- _YOUR INSTRUCTIONS_
Print exactly, and only, the lines running from the line containing "Task: Open the investment program dropdown" through the end of the records below.

◇ ◇ ◇ ◇

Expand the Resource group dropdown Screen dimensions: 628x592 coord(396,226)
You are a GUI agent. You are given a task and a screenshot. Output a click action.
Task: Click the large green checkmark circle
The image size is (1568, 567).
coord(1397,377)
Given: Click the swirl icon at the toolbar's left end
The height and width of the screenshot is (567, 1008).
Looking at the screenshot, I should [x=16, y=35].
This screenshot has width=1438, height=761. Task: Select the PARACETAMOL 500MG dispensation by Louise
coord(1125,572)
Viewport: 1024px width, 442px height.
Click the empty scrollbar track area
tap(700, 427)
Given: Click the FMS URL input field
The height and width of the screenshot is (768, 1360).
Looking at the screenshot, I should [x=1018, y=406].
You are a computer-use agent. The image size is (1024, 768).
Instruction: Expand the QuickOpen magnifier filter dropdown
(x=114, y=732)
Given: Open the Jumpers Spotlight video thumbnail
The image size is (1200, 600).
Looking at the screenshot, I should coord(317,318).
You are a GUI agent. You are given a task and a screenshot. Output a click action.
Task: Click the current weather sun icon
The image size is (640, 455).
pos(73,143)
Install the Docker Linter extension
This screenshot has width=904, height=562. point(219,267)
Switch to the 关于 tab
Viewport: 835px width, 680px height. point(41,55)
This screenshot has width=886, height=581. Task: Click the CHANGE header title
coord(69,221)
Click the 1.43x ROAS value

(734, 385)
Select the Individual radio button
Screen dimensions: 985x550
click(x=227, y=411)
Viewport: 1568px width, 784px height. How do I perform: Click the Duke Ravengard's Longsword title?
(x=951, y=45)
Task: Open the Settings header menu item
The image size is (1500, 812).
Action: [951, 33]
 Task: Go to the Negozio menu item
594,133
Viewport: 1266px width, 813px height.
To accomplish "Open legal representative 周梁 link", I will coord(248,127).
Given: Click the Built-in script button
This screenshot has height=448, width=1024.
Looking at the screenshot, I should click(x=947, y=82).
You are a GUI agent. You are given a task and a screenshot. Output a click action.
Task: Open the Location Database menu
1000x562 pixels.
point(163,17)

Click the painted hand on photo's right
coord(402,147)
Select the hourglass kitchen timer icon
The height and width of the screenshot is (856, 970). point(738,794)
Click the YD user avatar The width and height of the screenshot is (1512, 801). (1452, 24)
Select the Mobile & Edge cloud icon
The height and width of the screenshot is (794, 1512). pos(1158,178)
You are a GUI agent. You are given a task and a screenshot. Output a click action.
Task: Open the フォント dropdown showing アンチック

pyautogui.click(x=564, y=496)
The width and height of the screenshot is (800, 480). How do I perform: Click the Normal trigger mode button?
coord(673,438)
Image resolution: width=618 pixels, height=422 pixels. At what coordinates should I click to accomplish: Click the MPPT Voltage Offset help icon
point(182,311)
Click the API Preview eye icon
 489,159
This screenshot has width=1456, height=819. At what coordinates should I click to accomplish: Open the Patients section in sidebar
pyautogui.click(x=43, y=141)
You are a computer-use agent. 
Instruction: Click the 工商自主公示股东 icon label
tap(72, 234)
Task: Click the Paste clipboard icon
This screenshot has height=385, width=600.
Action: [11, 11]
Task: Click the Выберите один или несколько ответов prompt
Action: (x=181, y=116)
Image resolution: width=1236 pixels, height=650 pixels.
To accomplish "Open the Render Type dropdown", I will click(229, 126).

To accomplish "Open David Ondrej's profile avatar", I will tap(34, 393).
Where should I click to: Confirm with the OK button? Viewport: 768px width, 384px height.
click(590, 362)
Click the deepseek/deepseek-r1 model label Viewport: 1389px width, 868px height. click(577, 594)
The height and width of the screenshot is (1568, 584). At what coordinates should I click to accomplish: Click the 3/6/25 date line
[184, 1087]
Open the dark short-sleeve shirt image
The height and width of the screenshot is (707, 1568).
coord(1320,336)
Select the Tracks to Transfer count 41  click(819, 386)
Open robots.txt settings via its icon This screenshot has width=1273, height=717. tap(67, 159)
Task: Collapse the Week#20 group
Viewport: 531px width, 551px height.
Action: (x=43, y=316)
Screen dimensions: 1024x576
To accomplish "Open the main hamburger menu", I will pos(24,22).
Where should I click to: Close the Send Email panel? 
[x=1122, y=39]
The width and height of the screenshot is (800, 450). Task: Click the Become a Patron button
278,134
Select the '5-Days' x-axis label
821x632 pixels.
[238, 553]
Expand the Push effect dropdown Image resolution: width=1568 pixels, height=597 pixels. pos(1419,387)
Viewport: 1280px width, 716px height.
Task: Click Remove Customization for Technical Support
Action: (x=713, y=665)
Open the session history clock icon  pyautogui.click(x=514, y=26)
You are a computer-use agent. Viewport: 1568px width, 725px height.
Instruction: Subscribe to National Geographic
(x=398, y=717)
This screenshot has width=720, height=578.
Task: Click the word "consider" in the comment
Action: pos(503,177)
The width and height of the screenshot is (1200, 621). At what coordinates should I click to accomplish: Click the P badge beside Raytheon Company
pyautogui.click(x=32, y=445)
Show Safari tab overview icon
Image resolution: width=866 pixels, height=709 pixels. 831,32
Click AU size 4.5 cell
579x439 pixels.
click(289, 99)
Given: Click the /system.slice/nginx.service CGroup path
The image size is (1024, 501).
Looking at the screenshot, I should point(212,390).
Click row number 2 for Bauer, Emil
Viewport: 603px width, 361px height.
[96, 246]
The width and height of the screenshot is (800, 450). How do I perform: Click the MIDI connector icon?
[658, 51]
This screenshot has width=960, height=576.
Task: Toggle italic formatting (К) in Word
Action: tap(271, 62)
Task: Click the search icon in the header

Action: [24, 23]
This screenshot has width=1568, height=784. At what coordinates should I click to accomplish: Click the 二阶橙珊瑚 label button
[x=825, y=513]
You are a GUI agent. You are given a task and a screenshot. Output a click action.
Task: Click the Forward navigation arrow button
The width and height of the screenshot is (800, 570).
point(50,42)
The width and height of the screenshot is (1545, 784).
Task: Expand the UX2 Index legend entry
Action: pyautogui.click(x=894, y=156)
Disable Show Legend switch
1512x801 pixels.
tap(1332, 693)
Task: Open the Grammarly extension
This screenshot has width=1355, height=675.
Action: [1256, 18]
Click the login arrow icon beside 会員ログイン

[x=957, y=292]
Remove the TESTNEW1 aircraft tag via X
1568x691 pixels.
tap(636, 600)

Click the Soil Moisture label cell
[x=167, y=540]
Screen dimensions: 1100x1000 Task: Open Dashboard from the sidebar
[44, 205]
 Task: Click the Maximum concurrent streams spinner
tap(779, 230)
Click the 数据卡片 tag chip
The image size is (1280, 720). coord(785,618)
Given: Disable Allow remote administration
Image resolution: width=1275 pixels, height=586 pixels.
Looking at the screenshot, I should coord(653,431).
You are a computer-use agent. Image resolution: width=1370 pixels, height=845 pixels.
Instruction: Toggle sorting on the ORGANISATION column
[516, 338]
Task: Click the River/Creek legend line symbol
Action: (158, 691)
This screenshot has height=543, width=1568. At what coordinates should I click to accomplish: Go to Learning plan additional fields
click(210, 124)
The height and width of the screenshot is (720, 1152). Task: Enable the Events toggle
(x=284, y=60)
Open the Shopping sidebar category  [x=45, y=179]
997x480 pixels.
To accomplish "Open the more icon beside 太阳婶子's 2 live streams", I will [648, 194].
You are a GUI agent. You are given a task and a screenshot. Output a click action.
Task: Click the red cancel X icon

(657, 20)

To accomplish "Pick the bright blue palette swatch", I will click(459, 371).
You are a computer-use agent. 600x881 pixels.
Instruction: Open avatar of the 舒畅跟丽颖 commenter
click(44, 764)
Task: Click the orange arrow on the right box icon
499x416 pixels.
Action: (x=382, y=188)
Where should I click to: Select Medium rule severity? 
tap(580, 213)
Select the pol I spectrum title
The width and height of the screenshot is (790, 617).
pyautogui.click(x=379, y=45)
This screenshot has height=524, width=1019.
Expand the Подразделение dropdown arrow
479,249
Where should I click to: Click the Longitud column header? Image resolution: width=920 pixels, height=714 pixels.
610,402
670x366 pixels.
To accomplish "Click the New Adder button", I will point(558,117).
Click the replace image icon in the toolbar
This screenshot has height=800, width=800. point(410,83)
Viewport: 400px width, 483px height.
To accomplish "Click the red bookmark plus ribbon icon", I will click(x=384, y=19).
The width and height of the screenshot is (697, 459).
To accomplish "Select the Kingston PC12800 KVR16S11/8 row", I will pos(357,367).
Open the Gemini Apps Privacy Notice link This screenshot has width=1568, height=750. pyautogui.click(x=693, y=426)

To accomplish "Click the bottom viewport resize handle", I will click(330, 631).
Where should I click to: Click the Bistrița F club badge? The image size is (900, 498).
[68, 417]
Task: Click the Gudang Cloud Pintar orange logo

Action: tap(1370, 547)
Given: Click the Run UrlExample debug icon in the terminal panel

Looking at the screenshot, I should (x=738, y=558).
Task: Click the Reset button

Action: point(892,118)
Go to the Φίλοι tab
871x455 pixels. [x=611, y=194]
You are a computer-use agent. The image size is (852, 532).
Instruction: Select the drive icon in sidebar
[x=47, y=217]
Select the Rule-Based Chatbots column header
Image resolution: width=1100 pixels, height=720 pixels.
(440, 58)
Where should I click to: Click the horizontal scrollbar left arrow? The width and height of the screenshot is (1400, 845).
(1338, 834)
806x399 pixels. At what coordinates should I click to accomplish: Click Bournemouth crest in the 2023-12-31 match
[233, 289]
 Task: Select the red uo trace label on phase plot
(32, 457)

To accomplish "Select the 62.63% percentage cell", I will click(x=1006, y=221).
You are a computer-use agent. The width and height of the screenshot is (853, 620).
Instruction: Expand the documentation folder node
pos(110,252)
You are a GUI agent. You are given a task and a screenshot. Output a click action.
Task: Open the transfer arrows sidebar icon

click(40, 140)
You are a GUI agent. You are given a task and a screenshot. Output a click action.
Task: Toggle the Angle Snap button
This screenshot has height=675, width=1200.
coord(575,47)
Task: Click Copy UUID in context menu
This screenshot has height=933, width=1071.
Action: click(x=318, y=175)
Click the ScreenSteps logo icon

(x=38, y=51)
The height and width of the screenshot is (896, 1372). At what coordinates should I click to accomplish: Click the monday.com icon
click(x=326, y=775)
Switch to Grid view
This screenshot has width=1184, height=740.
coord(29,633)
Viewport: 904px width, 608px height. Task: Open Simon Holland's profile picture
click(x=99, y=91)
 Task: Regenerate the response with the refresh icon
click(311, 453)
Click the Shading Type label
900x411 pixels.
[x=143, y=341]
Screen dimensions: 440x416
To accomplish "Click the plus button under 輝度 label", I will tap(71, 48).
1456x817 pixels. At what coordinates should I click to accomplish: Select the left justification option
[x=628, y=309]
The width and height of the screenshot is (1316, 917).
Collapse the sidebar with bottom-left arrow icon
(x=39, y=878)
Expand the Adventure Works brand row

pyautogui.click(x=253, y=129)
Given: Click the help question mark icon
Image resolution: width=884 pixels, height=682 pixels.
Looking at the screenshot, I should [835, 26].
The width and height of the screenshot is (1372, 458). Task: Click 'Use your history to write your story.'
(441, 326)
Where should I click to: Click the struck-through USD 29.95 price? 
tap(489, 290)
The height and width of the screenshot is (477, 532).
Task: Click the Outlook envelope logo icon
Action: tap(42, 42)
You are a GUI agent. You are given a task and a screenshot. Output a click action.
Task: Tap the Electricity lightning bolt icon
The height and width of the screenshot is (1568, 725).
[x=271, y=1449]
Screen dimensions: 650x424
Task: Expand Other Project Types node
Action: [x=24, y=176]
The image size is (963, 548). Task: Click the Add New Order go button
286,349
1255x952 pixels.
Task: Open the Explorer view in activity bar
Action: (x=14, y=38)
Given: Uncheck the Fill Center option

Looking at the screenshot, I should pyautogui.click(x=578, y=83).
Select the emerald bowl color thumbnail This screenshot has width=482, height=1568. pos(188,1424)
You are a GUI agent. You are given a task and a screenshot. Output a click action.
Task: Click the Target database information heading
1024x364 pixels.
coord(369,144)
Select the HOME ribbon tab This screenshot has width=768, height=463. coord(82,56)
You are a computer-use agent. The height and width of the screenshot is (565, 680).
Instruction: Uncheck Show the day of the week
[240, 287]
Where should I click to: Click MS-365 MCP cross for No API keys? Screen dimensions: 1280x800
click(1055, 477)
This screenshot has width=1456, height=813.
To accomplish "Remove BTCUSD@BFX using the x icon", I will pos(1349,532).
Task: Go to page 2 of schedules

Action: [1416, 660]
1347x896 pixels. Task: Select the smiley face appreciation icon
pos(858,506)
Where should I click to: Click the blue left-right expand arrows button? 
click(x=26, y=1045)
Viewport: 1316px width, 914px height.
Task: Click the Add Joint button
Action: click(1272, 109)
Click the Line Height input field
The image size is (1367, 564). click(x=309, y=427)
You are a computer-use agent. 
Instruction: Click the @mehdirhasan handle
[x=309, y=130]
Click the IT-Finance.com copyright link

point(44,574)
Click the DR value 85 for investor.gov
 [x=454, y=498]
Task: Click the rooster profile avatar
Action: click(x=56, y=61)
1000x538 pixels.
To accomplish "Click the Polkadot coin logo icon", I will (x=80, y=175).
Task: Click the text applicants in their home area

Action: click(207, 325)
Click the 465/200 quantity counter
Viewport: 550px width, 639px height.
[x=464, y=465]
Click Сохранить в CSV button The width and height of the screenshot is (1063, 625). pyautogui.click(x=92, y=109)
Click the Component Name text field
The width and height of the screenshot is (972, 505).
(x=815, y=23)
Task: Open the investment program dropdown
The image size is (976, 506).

◇ ◇ ◇ ◇

- _REPLY TO THE TASK_
Task: Open the investment program dropdown
The image size is (976, 506).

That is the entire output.